Two classes of students from Rex Putnam joined us at Boardman Creek this week. First students got a lesson from Gina and Charlie(SOLVE) on litter in our environment and how it can travel to the Pacific Ocean. Litter that is dropped nearby or blown out of overflowing trash cans washes into Boardman Creek during rain events and can be a real problem for wildlife that call the creek home.
As we all know, every discarded item, no matter the size, must end up somewhere. Often litter ends up in waterways. With assistance from ditches, sewer systems, rivers and other bodies of water, litter can easily traverse across thousands of miles to wash up on your local beach.
Here are the top five litter items found and how they harm wildlife:
#5 Plastic beverage bottles (8.6 percent)
Plastic is lightweight and durable, making it an ideal choice for manufacturing. Put it in water and decomposition time slows down, meaning plastic will be around for a long time — about 450 years — potentially harming marine wildlife. BPA, a chemical compound in plastic bottles that’s linked to health problems in humans, can cause reproductive disorders in shellfish and other species.

- DATA EXTRACTS
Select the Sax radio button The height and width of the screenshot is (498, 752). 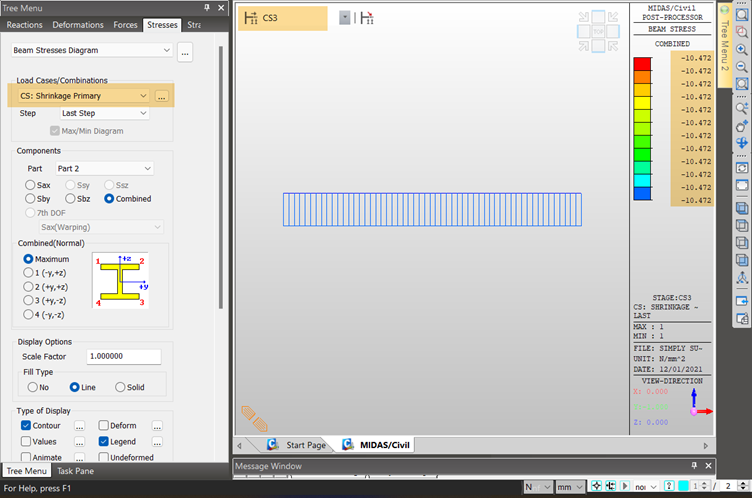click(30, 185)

==

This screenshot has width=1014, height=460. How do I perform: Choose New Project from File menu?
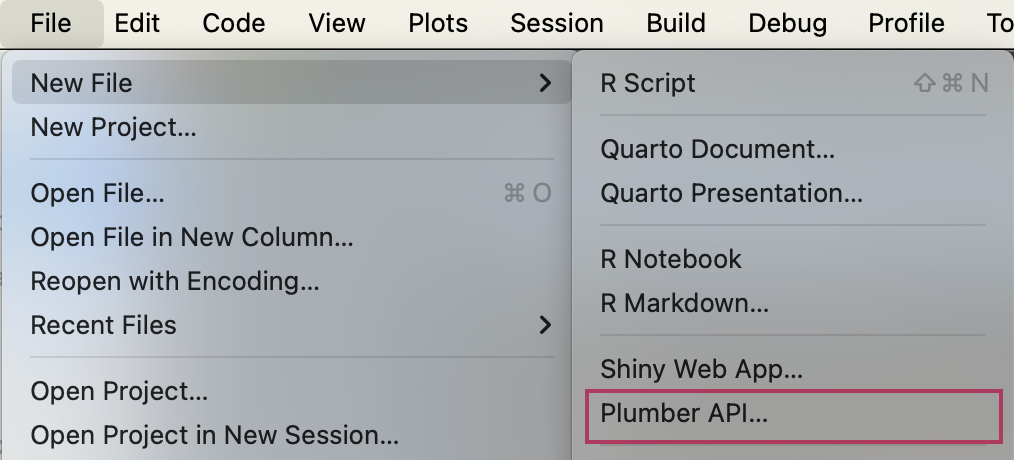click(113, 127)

- CHECK YOUR UNDERSTANDING
[a] In the text about litter at Boardman Creek, roughly how long will plastic stay around once it is in water?
[b] Write the next part of the text about litter at Boardman Creek, starting after its last sentence.

- OUTPUTS IN ORDER
[a] About 450 years.

[b]
#4 Caps and lids (8.9 percent)
Caps and lids are not too large for a number of wildlife species to eat. Birds, like albatross in Hawaii, mistake them for eggs or squid and take them back to the nest.
#3 Food wrappers/containers (9.2 percent)
Both paper and plastic are used in food packaging. They can be mistaken for food and any traces of food on the packaging will attract hungry animals. Choking or blockages can lead to death.
#2 Plastic Bags (11 percent)
Plastic bags may not seem appetizing, but a sea turtle can mistake them for jellyfish. Blockages can occur, causing the turtle to starve to death if they don’t choke first. Other possibilities include animals becoming trapped inside a bag and suffocating or drowning to death.
#1 Cigarettes/cigarette filters (21 percent)
As with land litter, cigarettes/cigarette filters are the most prevalent litter type in water. Not only does wildlife mistakenly eat discarded cigarette parts, they may also be fed to offspring. No nutritional value is obtained from cigarettes, yet wildlife feel full after ingestion. Cigarettes are also highly toxic — as Chris Santiago wrote on the Environment blog, the chemicals in one filtered cigarette butt can kill half the fish living in a one liter container of water.
Students found many of the above trash items and in addition pulled out three tires, many parts to a car engine, a cd player and signs. Students won’t stop there! Instead of putting all this trash into a landfill, students are going to clean it up a bit and create educational art pieces out of all they found. In addition, students helped finish up mulching our newly planted natives to protect them from the hot summer months!
Thank you Rex Putnam!
Thank you Oak Lodge Sanitary District for funding this project!